# [Actions to take]
**a)** Update the intent parsing notebook from "import numpy as" up to and including "os.chdir(proj_path)" by writing that span out again with "proj_path" replaced by "project_path".
**b)** Continue the intent parsing notebook from the point where it stops.

# [Provided text]
- - -
# INTENT PARSING

* **Purpose** :
  * Test intent parsing with ALLENLP

 * TABLE OF CONTENT
 * SETUP
   * paths
 * PARAMETERS
 * PARSING
   * Allennlp VP parsing
   * Parsing performance
   * Focus on the class well parsed
 * ANNOTATION
   * Annotate well-formed intent VPs vs. not
 * CFG FEATURES

 To read
 * Berkeley Neural Parser w/ spacy:
   https://spacy.io/universe/project/self-attentive-parser
   https://www.analyticsvidhya.com/blog/2020/07/part-of-speechpos-tagging-dependency-parsing-and-constituency-parsing-in-nlp/

# SETUP

In [1]:
import os
from datetime import datetime
from time import time

import numpy as np
import pandas as pd
import yaml
from nltk.tree import ParentedTree
from pigeon import annotate

proj_path = "/Users/steeve_laquitaine/desktop/CodeHub/intent/"
os.chdir(proj_path)
- - -
Screen grounding items:
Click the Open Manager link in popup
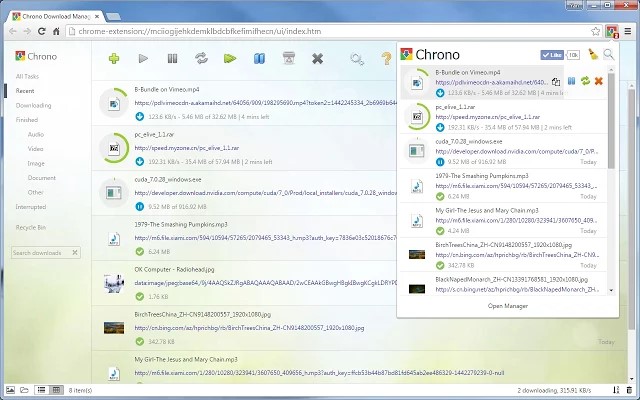This screenshot has height=400, width=640. click(x=508, y=305)
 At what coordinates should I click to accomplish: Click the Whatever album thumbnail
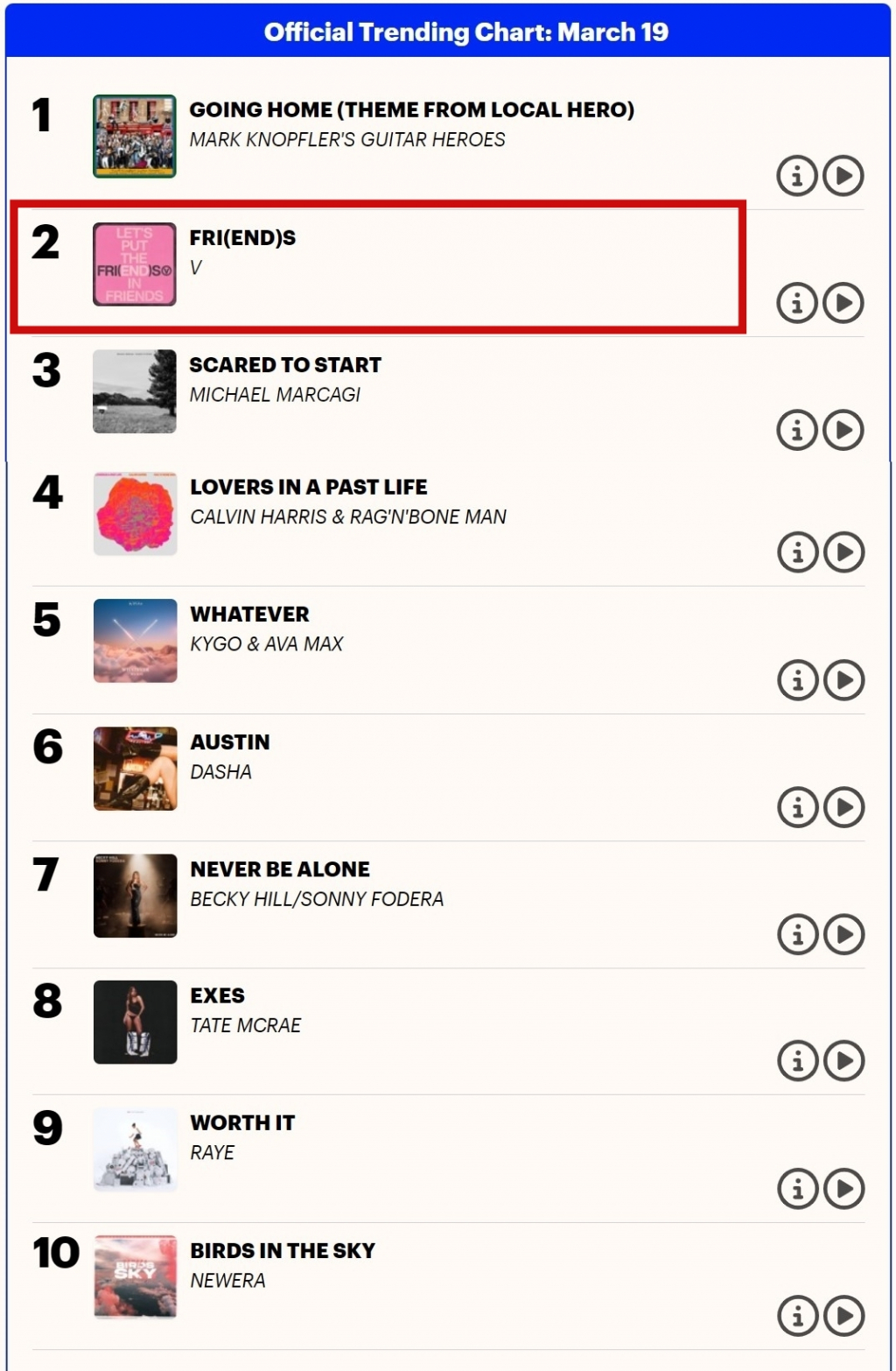(x=136, y=641)
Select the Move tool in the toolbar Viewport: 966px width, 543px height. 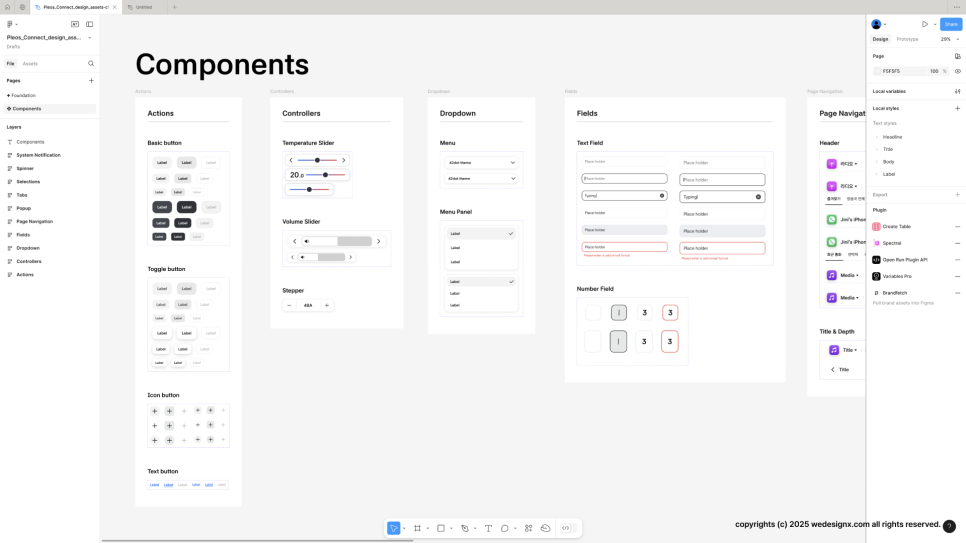(x=394, y=528)
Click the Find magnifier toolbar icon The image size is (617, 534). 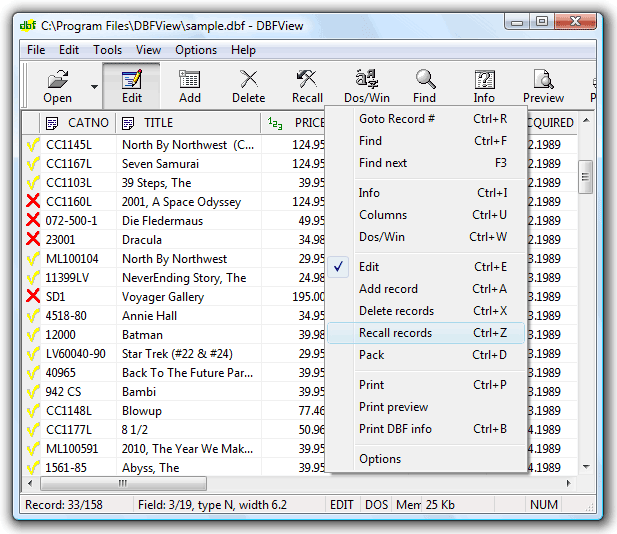425,80
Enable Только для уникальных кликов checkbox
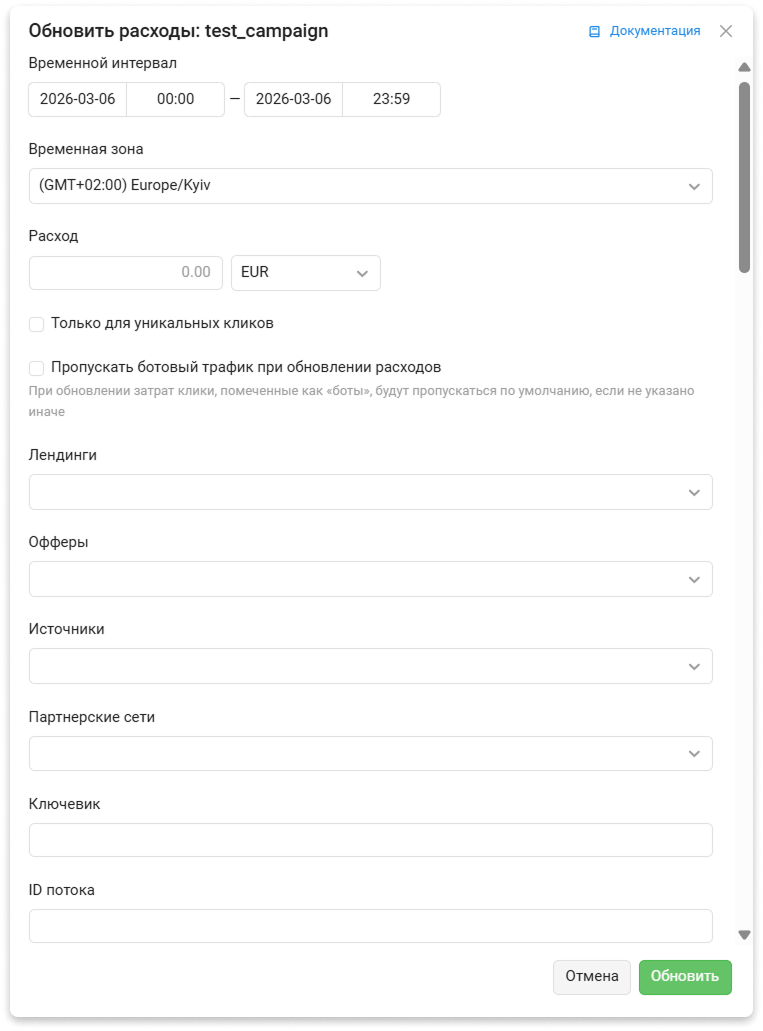Screen dimensions: 763x1031 point(37,324)
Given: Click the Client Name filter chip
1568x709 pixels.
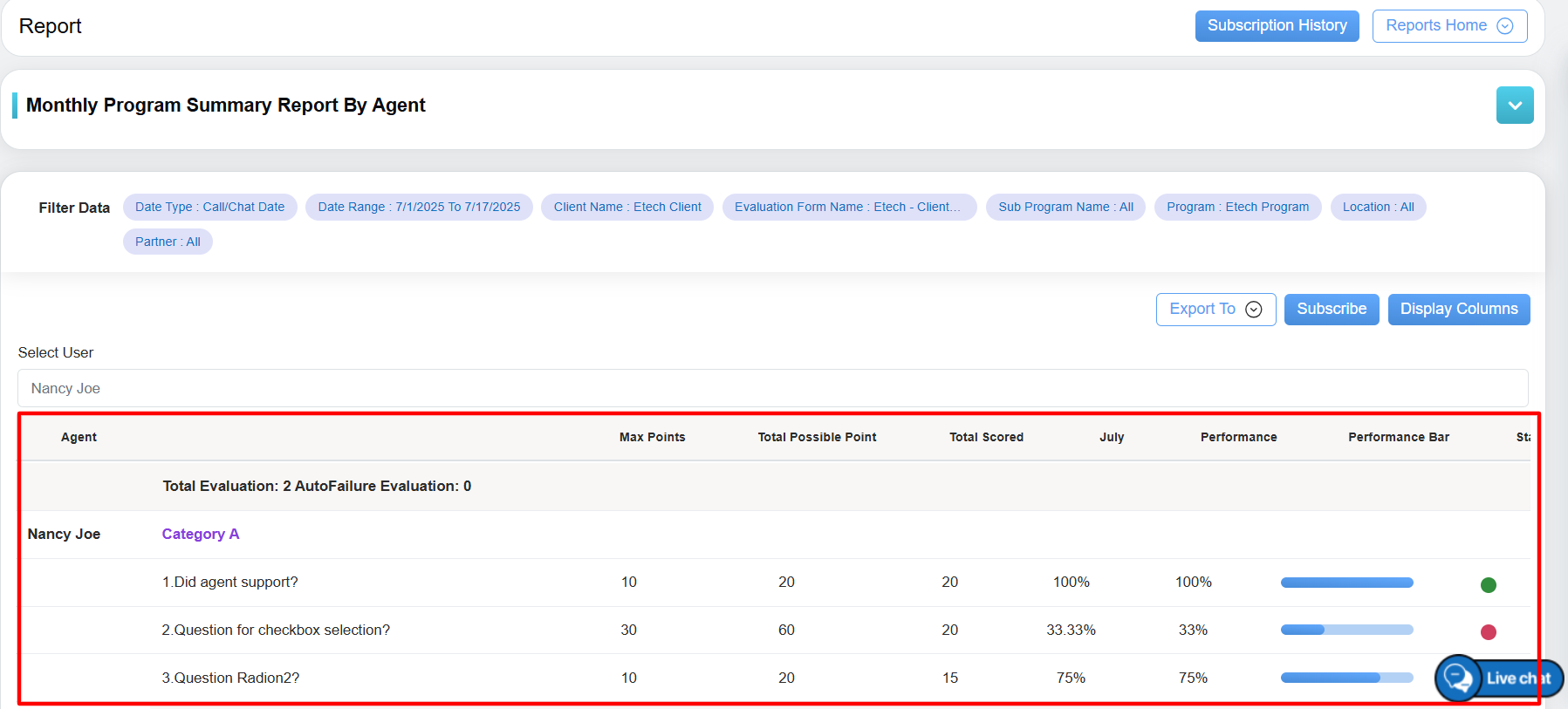Looking at the screenshot, I should click(x=627, y=208).
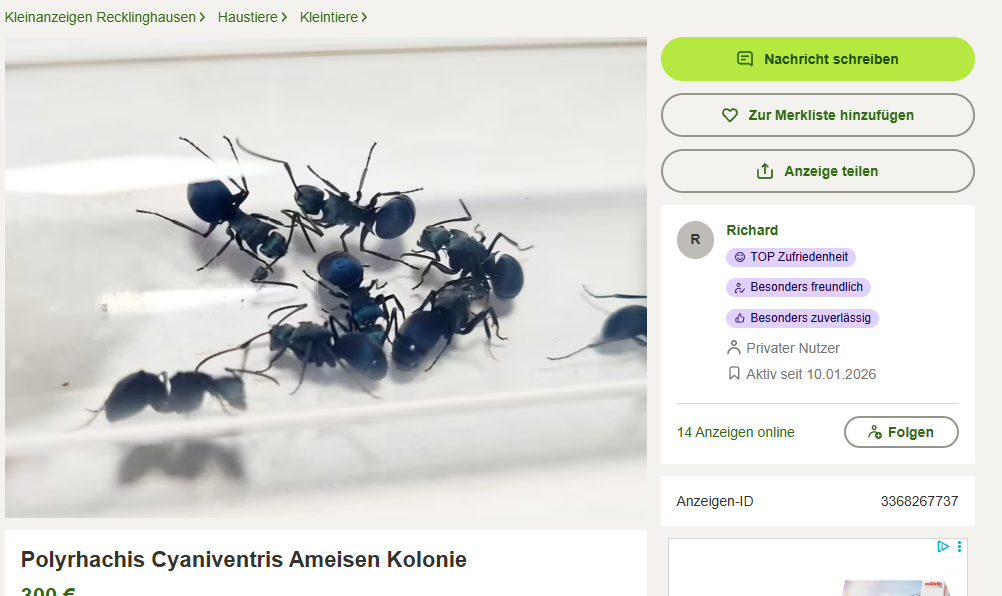Viewport: 1002px width, 596px height.
Task: Click the heart icon for Merkliste
Action: tap(730, 115)
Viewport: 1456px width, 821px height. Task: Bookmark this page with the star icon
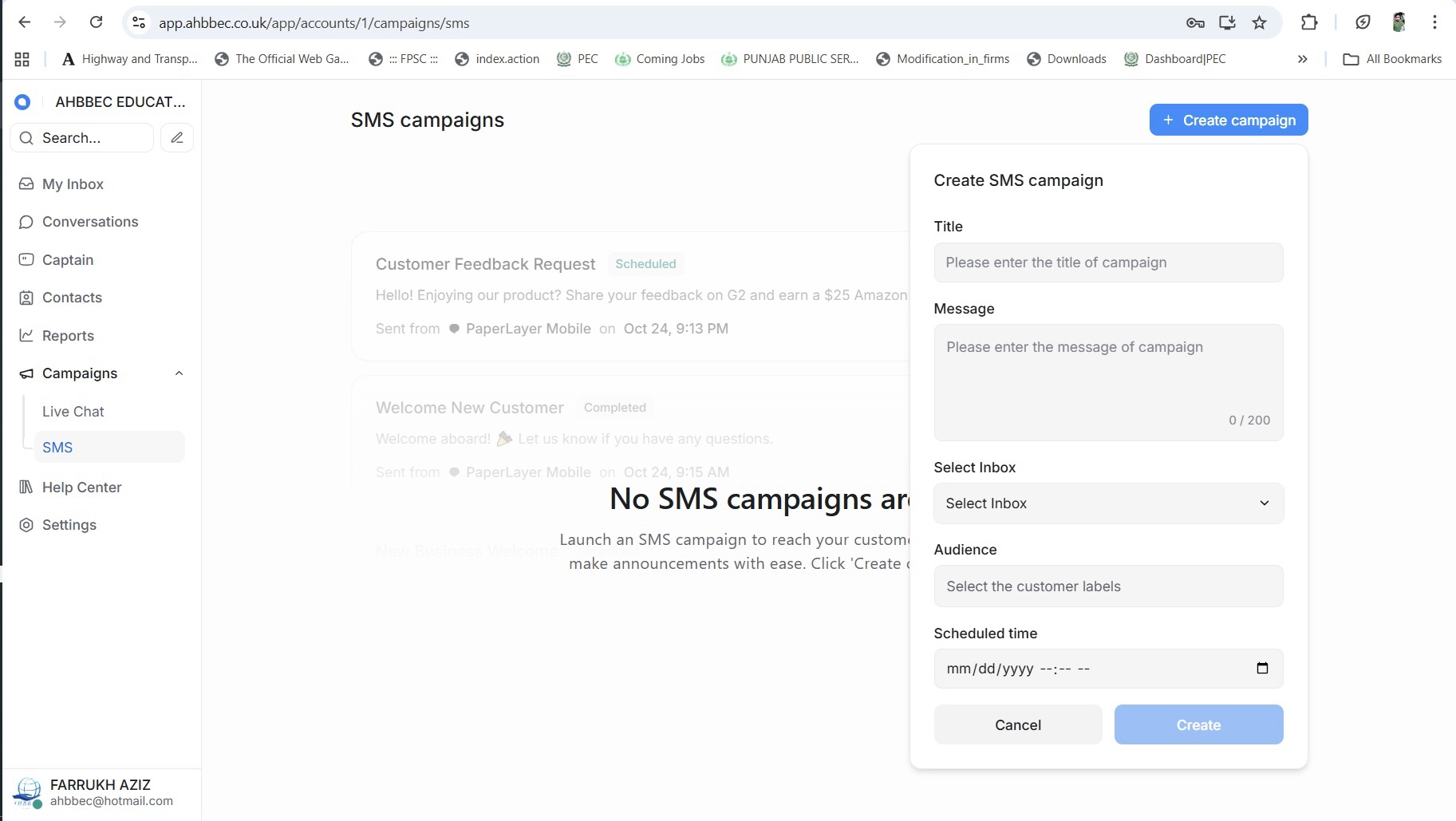tap(1260, 22)
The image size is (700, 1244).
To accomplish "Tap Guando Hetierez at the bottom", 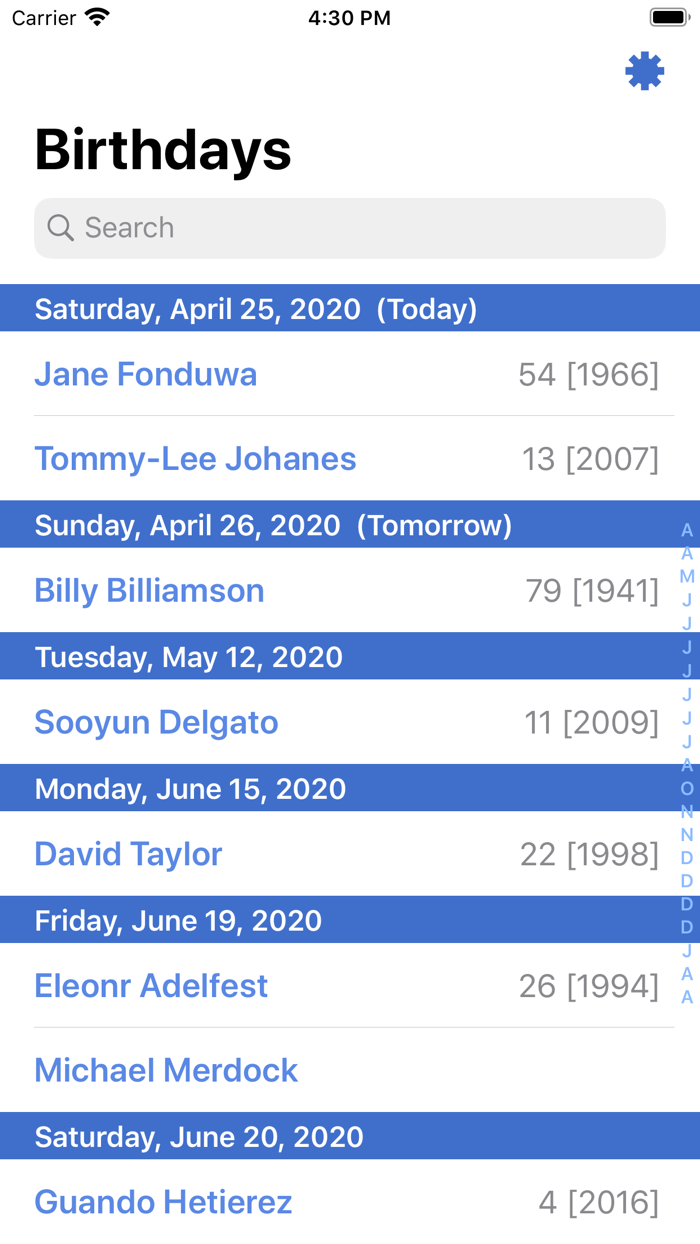I will point(163,1202).
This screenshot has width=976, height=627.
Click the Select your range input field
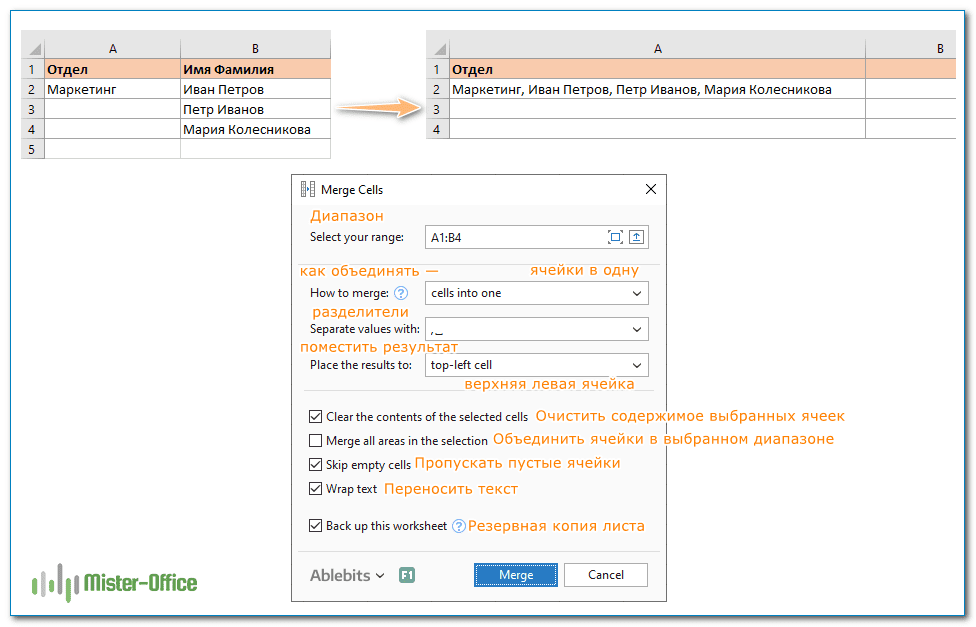coord(515,237)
- - -
# [Responses in order]
**a)**
import numpy as np
import pandas as pd
import yaml
from nltk.tree import ParentedTree
from pigeon import annotate

project_path = "/Users/steeve_laquitaine/desktop/CodeHub/intent/"
os.chdir(project_path)

**b)**
# in root
from intent.src.intent.nodes import annotation, mood, parsing, preprocess
from intent.src.tests import test_run

# dataframe display
pd.set_option("display.max_colwidth", 100)
pd.set_option("display.max_rows", 1000)

# pd.set_option('display.notebook_repr_html', True)

# to display df w/ nbconvert to pdf
# def _repr_latex_(self):
    # return "\centering{%s}" % self.to_latex()
# pd.DataFrame._repr_latex_ = _repr_latex_  # monkey patch pandas DataFrame

## paths

In [2]:
# load catalog
with open(proj_path+"intent/conf/base/catalog.yml") as file:
    catalog = yaml.load(file)
with open(proj_path+"intent/conf/base/parameters.yml") as file:
    prms = yaml.load(file)
tr_data_path = proj_path + "intent/data/01_raw/banking77/train.csv"
test_data_path = proj_path + "intent/data/01_raw/banking77/test.csv"

In [3]:
# read queries data
tr_data = pd.read_csv(tr_data_path)

In [4]:
sample = preprocess.sample(tr_data)

In [5]:
sample.head(5)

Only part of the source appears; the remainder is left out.